------ INPUT DATA

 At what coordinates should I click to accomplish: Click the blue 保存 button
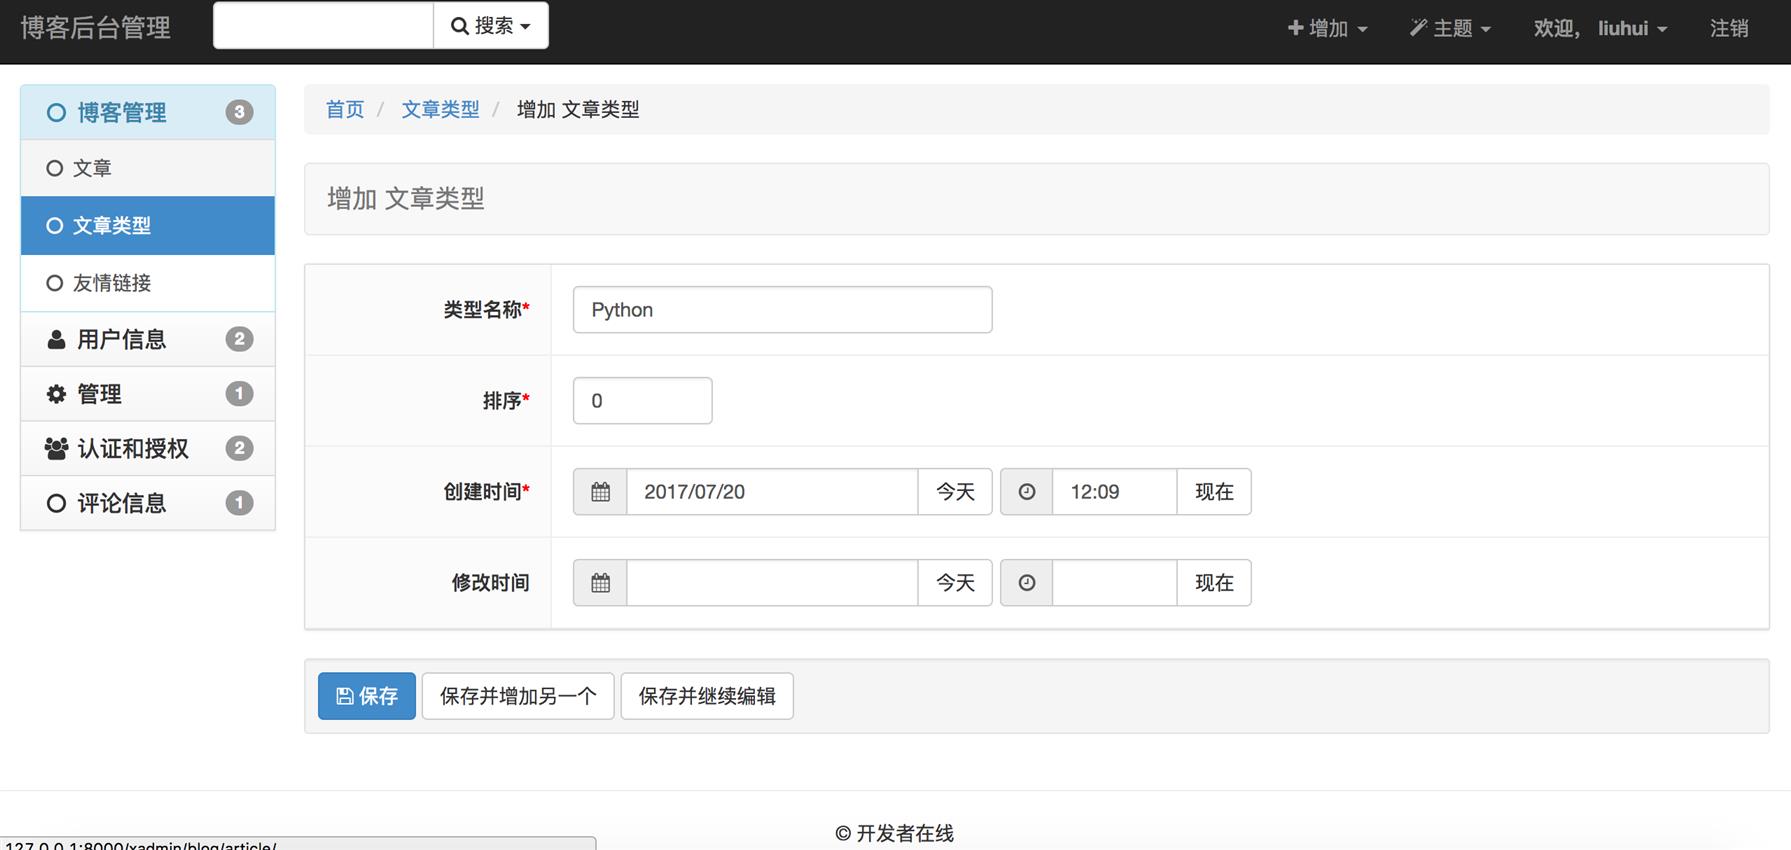[366, 696]
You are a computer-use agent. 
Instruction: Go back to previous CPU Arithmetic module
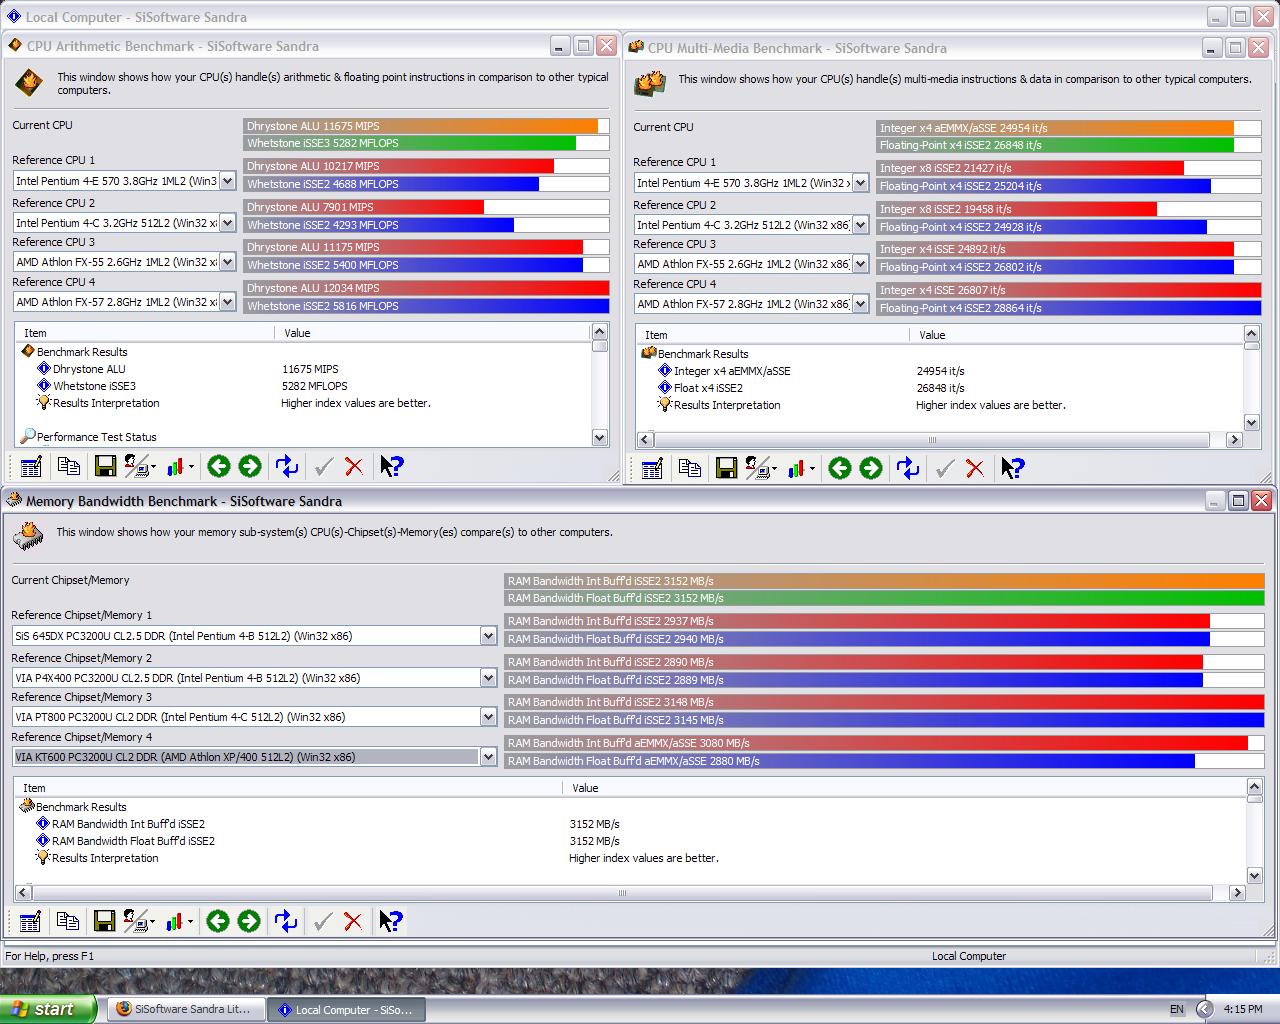tap(218, 466)
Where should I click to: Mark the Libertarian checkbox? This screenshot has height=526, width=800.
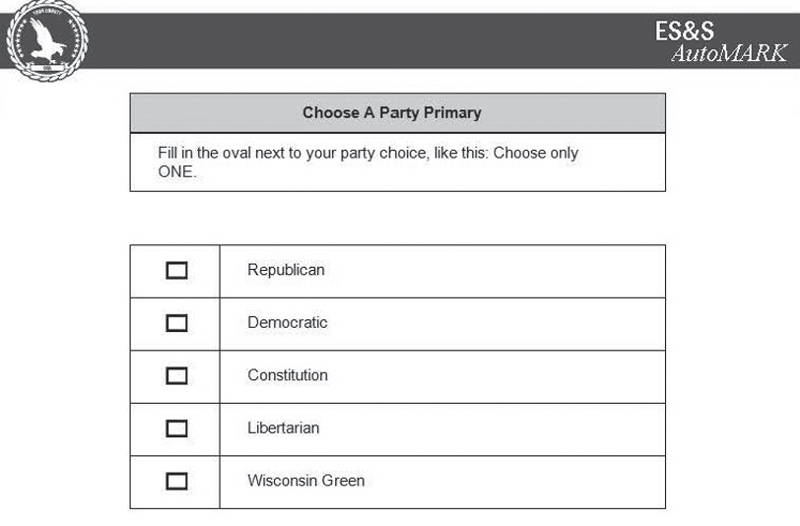[x=176, y=428]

------------

PROBLEM REQUIREMENTS >>
Copy the records exactly. Skip the images.

SOLUTION >>
 At what coordinates should I click to accomplish: Click the blue 保存 button
[366, 696]
You are a computer-use agent. 
Instruction: Go back to previous CPU Arithmetic module
tap(218, 466)
Where should I click to: Mark the Libertarian checkbox? This screenshot has height=526, width=800.
[x=176, y=428]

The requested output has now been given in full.